Every week, we tell you about an album we think you need to spend time with. This week’s album is War & Leisure, the new album from Miguel.
There’s a reigning season of pop-apocalypto permeating even the sweetest sounds of our hellbent generation. Our impending doom remains atop the newshour and the cultural moment, remixing the paranoia into our pleasure; the best efforts reveal how the two coexist and service each other. Miguel’s a veteran conduit of this intersection: he frolics in the forbidden and the forlorn, searching for love to find himself. With the stakes at ungodly heights, he’s delivered War & Leisure, an insidious fun ride that toys with a tomorrow that may never arrive.
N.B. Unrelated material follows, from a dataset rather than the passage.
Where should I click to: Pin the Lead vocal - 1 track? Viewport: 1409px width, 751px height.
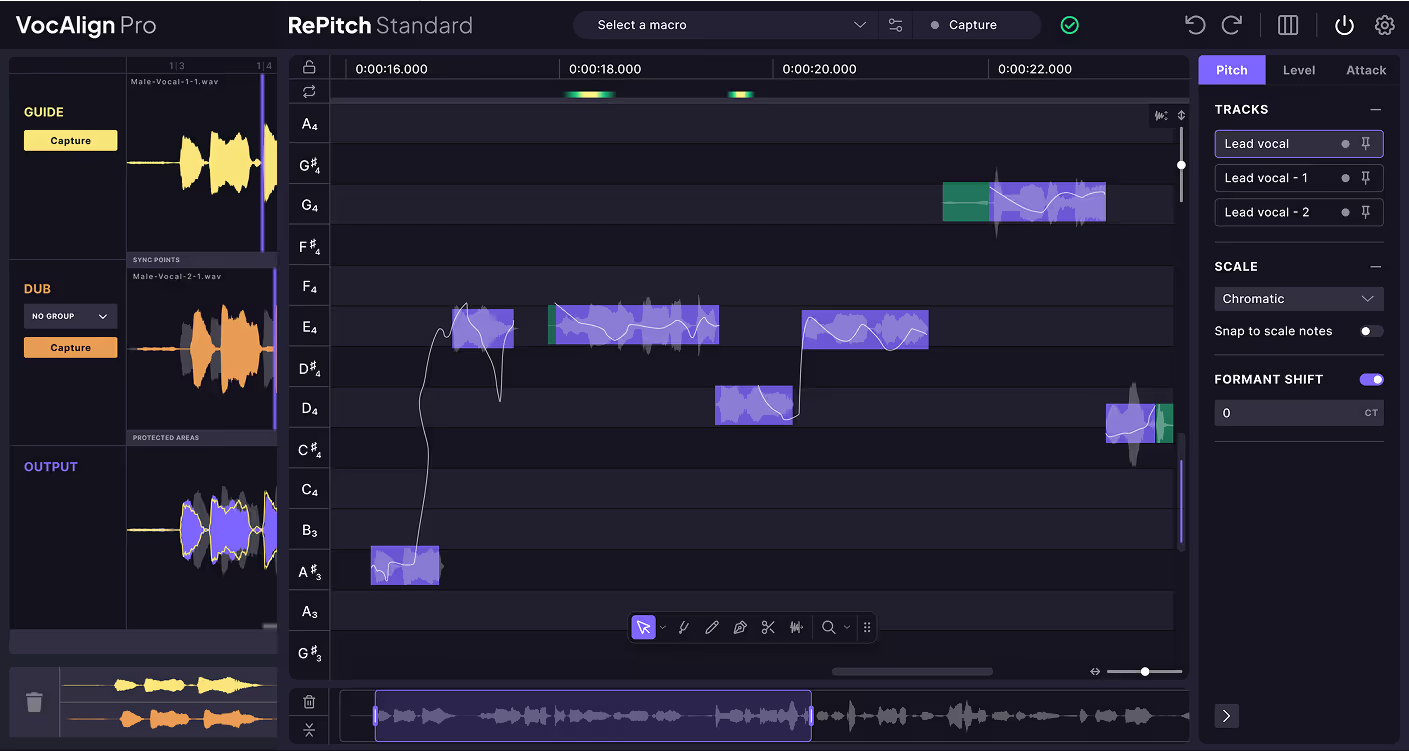pyautogui.click(x=1366, y=178)
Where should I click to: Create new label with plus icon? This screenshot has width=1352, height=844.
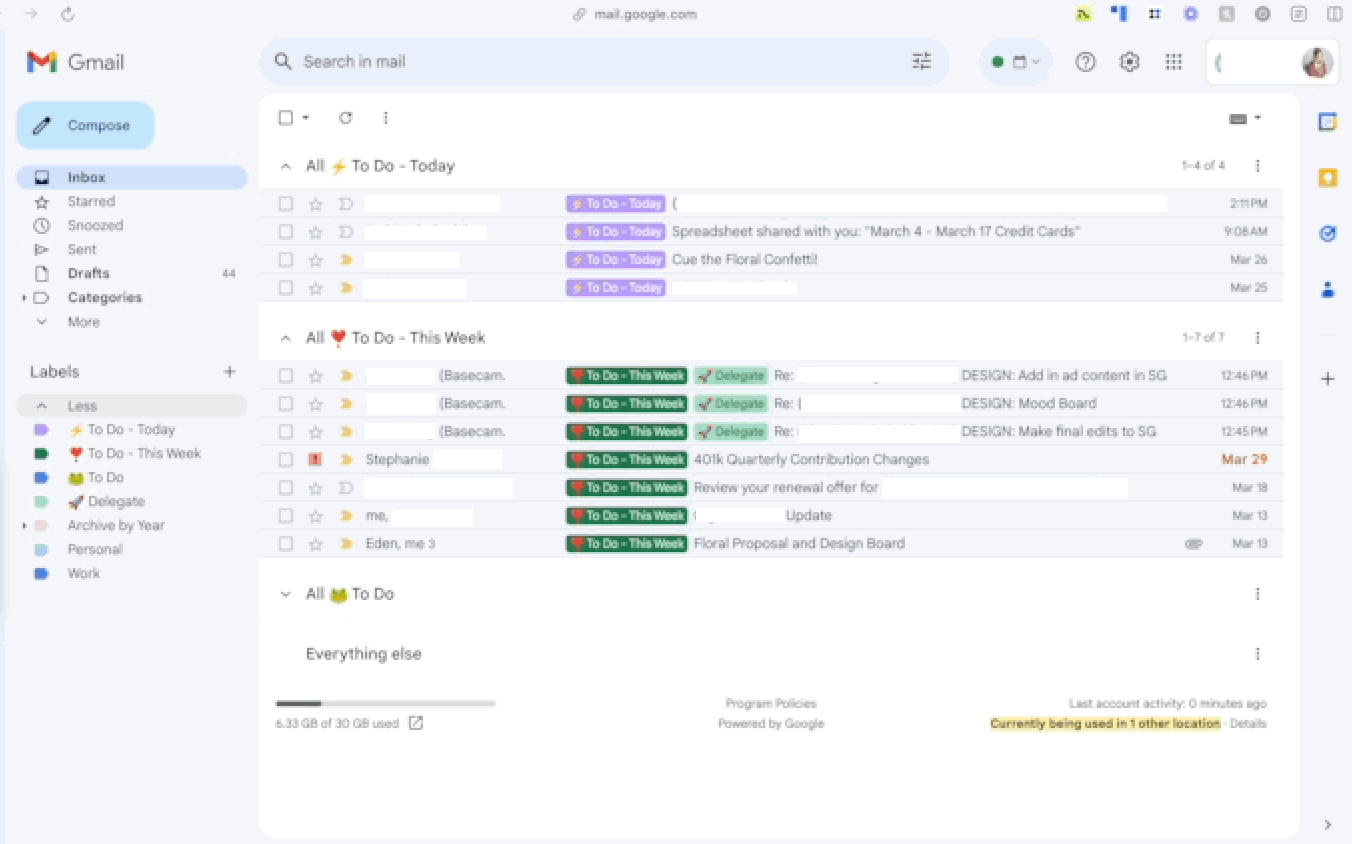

Luckily for us, Miguel makes it all work even when his world’s confusing upon first entry. War & Leisure is a few stray singles away from a concept album, yet far more focused than a mixtape. It’s neither a final proclamation of our damnation nor a sex playlist for the end of the world; either would feel far too predictable. Instead, we’re gleefully freefalling into a universe of devotional odes and metaphorical weaponry that looks something like Los Angeles from afar. Reconsidering the disjointedness as an intentional play, there’s plenty of reason to engage the haze and trust the process. This is Miguel feeling the freest of his career, delivering high-caliber performances as he sheds his inhibitions and basks in his confidence with a timeliness that doesn’t bombard you.
Let him tell it, the record’s highlights came from fucking around: “Sky Walker” is a tongue-in-cheek bop that prances along like its unaware of its own brilliance, urging the listener to stay up and absorb every moment. Given Travis Scott’s feature tear - some working better than others, nearly all to capitalize on his heat - you can hear La Flame’s Auto-Tune scraping the edges of the same range Miguel prances around, tossing a falsetto into the heart of the hook like a throwaway stroke on a canvas. “Stay Up and Chill” showcases Miguel with a freestyle lean, and J. Cole maintains a warm presence in the kickback request like a long-lost friend, save for the oddly-forced parallel of missing a lady like pondering everyday injustices. On the contrary, “Told You So” is the album’s most subversive execution of such theme, juxtaposing the apocalypse as a means to an end for everything we enjoy with no regard for what we destroy. Miguel embraces a devilish perspective from an undeniably hypnotic rhythm, the poppy funk swirling and complicating to the point where you’re unsure whether the freedom he’s offering is the freedom we need.
Thus far, Miguel’s worldbuilding tactics consisted of spellbinding love anthems and sprawling questions of identity, forged in a lineage of Prince and Marvin Gaye that never compromised the personal as political. Yet in the world of War & Leisure, the proverbial melting pot makes for some awkward material worth reexamining. The opener “Criminal” ponders how good the good good can get - with an unexpectedly humorous Satchel Paige bar from Rick Ross - but the free-associative imagery invoking Columbine and 9/11 feel wasted, borderline reckless for such a calculated artist. “Now” is far more measured and sincere in its questions and invocations, yet its placement after a song like “Anointed,” visions of death and destruction aside, dampens the power by sheer proximity. And while “City of Angels” brings a harrowing identity to the end of days, citizens fleeing L.A. for Nevada as Miguel’s cheating somewhere in Venice, it serves as further disappointment considering its potential as a set piece in a universe left rather undone.
With some rearranging and a few riskier selections, the album’s outliers would’ve been far easier to tie into a stunning and visceral pop-apocalypse with a clear narrative. War & Leisure as the tale of love found and lost as the world begins to burn, the forces of good and evil daring each other to make a move? Upon weighing the sum of its parts, Miguel was steps away from a masterpiece. But dwelling too long on what could’ve been only spoils the fun of what we have: another good installment in an oeuvre that makes the sociopolitical sexy without losing us all in the sauce. It’s indulgent, uncertain, and takes a bit too long to climax, but Miguel delivers on his namesake with enough flair and delight to weather any storm on the horizon.